Jay Nair: Banks are having to fortify their services by providing Digital Assurance to their customers by protecting the perimeter, protecting their systems, protecting their data, and early detection of any discrepancy. They have to protect the perimeter to ensure that malicious intent cannot penetrate their firewalls.

They are doing this by enhancing their penetration testing and other capabilities. They have also ensured that even if something penetrates the perimeter, their data is secure both at rest and motion. In addition, there are measures for prevention and early detection by applying AI to flag fraudulent transactions.

Crowdfund Insider: How is the role of cloud computing evolving within the financial sector?

Jay Nair: Cloud is becoming more relevant in the post-COVID-19 world. Organizations that have significant on-premise infrastructure need to have boots on the ground in their data centers for the upkeep of the data center. With a large number of professionals working from home, this was becoming a problem. However, those with Cloud infrastructure could easily scale in the virtual environment.

Further, the supply chains were significantly impacted due to Covid-19. Capital markets clients saw a rapid increase in transaction volumes which required additional hardware. Those with cloud-based infrastructures were easily able to scale up while those who had to rely on supply chains saw some issues in scaling up.

Mortgage originators and servicers are expecting volume spikes and pressure to maintain margins. Cloud computing will be increasingly looked at as a solution to provide scalability as a reduced cost.
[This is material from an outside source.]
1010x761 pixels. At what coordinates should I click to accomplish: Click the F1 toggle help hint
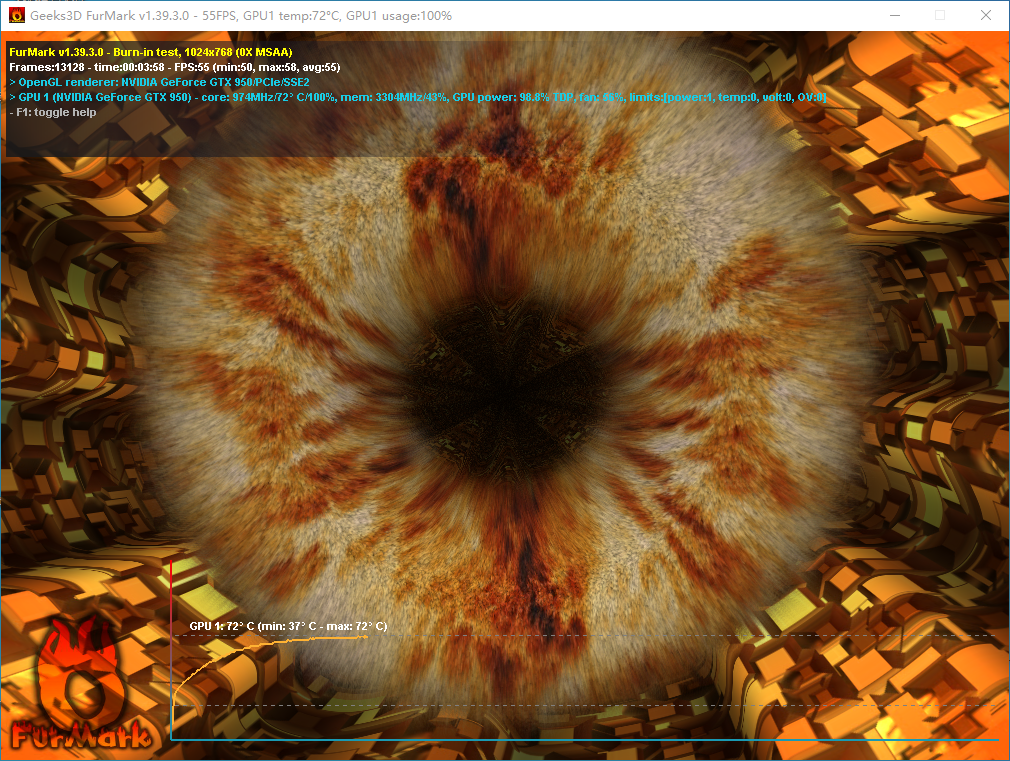pyautogui.click(x=53, y=112)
Crowdfund Insider: Explain how companies are using AI to predict creditworthiness for those without a credit score.

Jay Nair: Creditworthiness is being determined by combining the transaction history of clients within a bank’s own environment. Banks are looking at various elements such as bill payment, public records, wages to determine creditworthiness. These rich datasets are being modeled to predict the customer’s ability to make payments. A neural network will provide a precise view of the creditworthiness.

AI also helps serve clients with no credit score or those who may have been hastily rejected by the traditional scoring model. In emerging markets where most of the world’s unbanked (therefore people without credit history) reside, that AI is being used as an alternative to collect data points for credit scoring.

There are products that track social media and internet activity, scan the web for background on jobs, criminal history, social status etc. They also track smartphone use and behavioral trait based on usage, activity, locations etc. to build models of creditworthiness

Crowdfund Insider: How are financial institutions utilizing technology to overcome regulatory reporting challenges?

Jay Nair: MiFiD, GDPR, CCPA are driving the need for regulatory reporting over last few months. Regtech or regulatory reporting technology is focusing on digitization of manual processes to ensure availability of reports on demand at lower cost. Large banks and cap market firms are partnering with Fintech firms to drive transformation in this domain. Financial firms will continue to invest significantly in building reporting hubs to create real time reporting to assess the impact of changing regulations.

Regulatory reporting provides two types of challenges to financial institutions. Firstly, the requirements are not clearly defined early on and therefore banks get limited time to prepare the reports. Second, the reports require them to collect large volumes of data from across their enterprise which may not be available in a homogenous manner.

FI’s are responding to this by building a data lake infrastructure using Big Data technology to collect data from disparate sources and transform them into a denormalized form where they can run analytics.

Secondly, FI’s are moving towards Self Service BI applications such as Tableau and Qlikview which allows them to build reports on demand. This is replacing the heavy “canned reports” architecture which required heavy IT effort and time to prepare the reports. In the new age, business users are exposed data from the data lake in an easy-to-understand manner which they can use to build their own reports in a short period of time and provide to regulators.